One key limitation on the waiver compromise is that it only applies to developing nations that have contributed less than 10 percent of total global exports of COVID vaccine doses last year. This was also reportedly a condition favored by the U.S., and it means that midsized countries with enough manufacturing capacity to export doses previously would be barred from the waiver.
The agreement focuses on the patents for vaccines (and potentially treatments and tests later), while ignoring other barriers to manufacturing development, like copyright, industrial data and designs, and other technological know-how termed “trade secrets.” This forces manufacturers who want to make vaccines to reverse engineer the formula, causing more delays.
In this sense, the proposal only restates the existing ability for WTO members to waive patents in an emergency. Agreeing to these other limitations may end up being worse than the status quo, say some critics. “Many key COVID-19 vaccines and medicines are protected by thorny thickets of intertwined IP protection, not just a patent or two,” said Melinda St. Louis of Public Citizen’s Global Trade Watch in a statement. “If the proposal is for patents only, it is extremely disappointing that the U.S. caved on its longstanding position to support the waiver for all categories of IP (at least for vaccines).”
Adam Hodge, a spokesperson for the U.S. trade representative’s office, publicly confirmed the compromise, calling it the result of a “difficult and protracted process” that “offers the most promising path toward achieving a concrete and meaningful outcome.” He noted that a final agreement on the text has not been reached. WTO members would have to sign on to the quad text. There’s a WTO ministerial meeting the week of June 13 that could potentially take this up.

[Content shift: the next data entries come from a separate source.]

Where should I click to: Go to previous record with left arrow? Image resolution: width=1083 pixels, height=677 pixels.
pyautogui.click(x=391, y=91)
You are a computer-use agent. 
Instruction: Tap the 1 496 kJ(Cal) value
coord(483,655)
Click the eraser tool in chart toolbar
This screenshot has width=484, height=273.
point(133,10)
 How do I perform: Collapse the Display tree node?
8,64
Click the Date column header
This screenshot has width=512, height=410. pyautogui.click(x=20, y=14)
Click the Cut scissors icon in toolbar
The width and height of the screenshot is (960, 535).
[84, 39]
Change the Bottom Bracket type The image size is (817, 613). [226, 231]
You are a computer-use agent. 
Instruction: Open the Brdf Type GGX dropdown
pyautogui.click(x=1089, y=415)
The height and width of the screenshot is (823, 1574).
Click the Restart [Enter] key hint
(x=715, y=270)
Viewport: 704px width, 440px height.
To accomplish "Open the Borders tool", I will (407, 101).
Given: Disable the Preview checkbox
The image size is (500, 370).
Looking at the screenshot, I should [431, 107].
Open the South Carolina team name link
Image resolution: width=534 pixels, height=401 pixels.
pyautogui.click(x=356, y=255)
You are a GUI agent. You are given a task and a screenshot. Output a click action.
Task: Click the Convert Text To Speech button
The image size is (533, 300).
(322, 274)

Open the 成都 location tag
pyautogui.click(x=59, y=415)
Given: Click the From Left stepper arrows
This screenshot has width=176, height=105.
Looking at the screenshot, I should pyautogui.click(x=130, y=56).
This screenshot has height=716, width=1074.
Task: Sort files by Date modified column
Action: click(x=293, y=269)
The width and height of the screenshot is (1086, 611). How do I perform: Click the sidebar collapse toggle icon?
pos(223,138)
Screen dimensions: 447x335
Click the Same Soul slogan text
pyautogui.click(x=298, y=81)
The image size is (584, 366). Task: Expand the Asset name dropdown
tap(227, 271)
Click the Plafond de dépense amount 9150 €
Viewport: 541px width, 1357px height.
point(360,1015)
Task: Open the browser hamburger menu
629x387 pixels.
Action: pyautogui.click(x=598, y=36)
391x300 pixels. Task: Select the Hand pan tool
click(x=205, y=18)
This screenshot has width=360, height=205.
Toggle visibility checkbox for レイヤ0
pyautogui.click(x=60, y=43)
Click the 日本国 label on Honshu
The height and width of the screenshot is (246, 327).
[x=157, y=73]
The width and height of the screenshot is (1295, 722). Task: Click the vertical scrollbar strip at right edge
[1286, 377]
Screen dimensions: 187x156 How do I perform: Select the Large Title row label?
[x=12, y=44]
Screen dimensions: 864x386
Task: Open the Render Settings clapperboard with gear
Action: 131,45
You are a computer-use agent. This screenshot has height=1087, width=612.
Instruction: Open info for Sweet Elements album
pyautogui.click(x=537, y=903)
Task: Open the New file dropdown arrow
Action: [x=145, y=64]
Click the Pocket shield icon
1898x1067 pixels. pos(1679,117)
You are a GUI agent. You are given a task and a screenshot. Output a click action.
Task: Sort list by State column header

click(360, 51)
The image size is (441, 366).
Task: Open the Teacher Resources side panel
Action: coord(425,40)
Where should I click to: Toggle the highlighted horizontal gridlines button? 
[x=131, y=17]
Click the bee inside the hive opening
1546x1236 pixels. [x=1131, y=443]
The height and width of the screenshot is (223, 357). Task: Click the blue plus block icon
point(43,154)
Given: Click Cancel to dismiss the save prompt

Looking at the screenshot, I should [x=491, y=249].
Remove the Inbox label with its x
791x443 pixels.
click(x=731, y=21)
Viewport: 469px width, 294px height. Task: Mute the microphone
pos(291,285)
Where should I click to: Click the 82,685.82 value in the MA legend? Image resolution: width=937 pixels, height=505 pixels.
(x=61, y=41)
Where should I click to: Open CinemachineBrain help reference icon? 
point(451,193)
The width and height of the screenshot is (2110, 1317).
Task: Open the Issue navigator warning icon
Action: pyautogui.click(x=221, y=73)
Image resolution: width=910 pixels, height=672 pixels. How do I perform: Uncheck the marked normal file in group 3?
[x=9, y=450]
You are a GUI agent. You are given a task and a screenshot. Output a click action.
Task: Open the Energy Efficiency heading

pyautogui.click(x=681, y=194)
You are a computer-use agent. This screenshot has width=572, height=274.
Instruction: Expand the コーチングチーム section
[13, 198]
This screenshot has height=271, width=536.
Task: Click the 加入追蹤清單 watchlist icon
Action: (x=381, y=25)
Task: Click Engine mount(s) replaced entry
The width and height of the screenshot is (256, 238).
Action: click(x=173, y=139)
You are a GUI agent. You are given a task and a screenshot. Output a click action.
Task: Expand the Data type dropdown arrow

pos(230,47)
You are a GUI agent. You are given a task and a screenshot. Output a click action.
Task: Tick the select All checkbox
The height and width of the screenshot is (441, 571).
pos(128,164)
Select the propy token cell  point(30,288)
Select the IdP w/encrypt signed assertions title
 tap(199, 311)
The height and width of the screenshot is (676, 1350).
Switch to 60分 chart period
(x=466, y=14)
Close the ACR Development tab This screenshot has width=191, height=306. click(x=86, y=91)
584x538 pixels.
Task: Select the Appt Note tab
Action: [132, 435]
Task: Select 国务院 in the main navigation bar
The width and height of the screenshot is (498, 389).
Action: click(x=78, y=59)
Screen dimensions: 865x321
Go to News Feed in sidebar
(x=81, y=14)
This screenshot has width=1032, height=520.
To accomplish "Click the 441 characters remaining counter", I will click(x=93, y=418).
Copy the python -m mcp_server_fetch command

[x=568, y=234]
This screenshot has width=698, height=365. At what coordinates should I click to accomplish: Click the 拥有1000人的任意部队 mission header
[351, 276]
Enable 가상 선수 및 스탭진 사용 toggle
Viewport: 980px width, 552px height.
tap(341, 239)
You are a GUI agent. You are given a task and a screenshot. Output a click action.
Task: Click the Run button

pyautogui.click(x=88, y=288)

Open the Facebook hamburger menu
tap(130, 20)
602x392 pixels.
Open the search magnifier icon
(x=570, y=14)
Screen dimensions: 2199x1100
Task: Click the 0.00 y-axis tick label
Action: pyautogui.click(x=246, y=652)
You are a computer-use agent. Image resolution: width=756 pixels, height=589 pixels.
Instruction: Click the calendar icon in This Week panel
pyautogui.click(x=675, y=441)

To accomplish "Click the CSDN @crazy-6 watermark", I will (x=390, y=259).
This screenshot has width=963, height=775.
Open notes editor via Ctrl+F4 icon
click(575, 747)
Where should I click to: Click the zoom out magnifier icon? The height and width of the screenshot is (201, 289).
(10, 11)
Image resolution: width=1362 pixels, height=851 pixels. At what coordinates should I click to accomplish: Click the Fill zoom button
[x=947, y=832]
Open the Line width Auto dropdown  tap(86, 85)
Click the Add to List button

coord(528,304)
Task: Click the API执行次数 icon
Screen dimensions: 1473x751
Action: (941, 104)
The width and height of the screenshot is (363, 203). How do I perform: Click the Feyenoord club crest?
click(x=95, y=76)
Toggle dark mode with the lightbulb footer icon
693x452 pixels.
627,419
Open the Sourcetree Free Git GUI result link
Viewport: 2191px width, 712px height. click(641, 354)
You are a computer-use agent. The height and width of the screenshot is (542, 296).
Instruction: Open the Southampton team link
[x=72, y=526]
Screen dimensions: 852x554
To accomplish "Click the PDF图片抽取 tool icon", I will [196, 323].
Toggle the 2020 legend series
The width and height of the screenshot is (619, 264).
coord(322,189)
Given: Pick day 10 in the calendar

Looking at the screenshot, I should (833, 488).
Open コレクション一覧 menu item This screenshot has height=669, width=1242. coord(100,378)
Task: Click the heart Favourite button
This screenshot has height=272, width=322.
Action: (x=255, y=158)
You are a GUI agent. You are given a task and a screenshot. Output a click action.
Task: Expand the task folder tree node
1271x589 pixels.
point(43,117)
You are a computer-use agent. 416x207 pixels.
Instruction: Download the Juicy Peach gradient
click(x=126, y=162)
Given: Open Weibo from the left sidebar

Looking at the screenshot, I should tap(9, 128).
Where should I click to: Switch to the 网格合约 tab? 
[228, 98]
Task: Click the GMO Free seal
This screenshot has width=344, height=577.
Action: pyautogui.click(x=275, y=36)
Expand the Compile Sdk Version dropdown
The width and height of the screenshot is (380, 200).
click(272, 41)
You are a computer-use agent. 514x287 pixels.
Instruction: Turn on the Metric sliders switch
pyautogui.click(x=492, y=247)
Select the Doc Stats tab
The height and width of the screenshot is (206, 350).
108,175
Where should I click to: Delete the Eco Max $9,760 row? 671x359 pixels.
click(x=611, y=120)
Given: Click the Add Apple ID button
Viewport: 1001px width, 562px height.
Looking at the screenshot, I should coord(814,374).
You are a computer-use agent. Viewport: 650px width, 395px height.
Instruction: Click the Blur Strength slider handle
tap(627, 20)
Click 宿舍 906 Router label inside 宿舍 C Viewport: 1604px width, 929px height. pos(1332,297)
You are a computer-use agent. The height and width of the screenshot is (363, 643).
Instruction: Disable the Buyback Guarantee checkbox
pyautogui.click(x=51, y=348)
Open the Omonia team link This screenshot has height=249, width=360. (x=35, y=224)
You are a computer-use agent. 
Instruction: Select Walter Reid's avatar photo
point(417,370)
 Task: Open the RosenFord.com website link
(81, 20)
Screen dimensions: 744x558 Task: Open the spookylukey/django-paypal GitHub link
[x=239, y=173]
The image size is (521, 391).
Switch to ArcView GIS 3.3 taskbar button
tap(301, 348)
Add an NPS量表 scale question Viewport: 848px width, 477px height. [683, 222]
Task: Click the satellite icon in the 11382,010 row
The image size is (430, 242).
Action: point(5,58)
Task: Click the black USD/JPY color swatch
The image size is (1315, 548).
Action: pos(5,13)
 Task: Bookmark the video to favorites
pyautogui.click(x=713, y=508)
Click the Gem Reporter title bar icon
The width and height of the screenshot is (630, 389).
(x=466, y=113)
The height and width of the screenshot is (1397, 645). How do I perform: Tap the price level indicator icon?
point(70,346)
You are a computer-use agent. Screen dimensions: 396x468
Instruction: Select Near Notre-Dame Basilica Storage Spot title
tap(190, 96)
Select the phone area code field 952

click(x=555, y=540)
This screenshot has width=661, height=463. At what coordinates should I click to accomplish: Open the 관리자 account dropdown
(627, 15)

The pharmaceutical industry would stand to be the biggest winners from the agreement, with much of their products protected for the next six months at least, and hindrances placed on developing nations even to manufacture vaccines without a patent.
St. Louis recommended that WTO members reject the agreement. “It would be a mistake for WTO members to prematurely agree to a weakened waiver that provides political cover to the U.S. and EU while not making any meaningful difference in increasing access to vaccines, tests, and treatments,” she said. “No waiver is better than a weak waiver designed solely to save face.”
The difference between the world quickly speaking with one voice on the war in Ukraine and its lassitude on a pandemic that directly affects every citizen on the planet is striking.
“This proposal effectively abandons the billions of people still without access to COVID vaccines and treatments,” Stamoulis said. “The obstinance and greed of rich nations who continue to block a real waiver is costing countless lives, and putting the world at risk of new variants that threaten to undo the progress made against the virus everywhere.”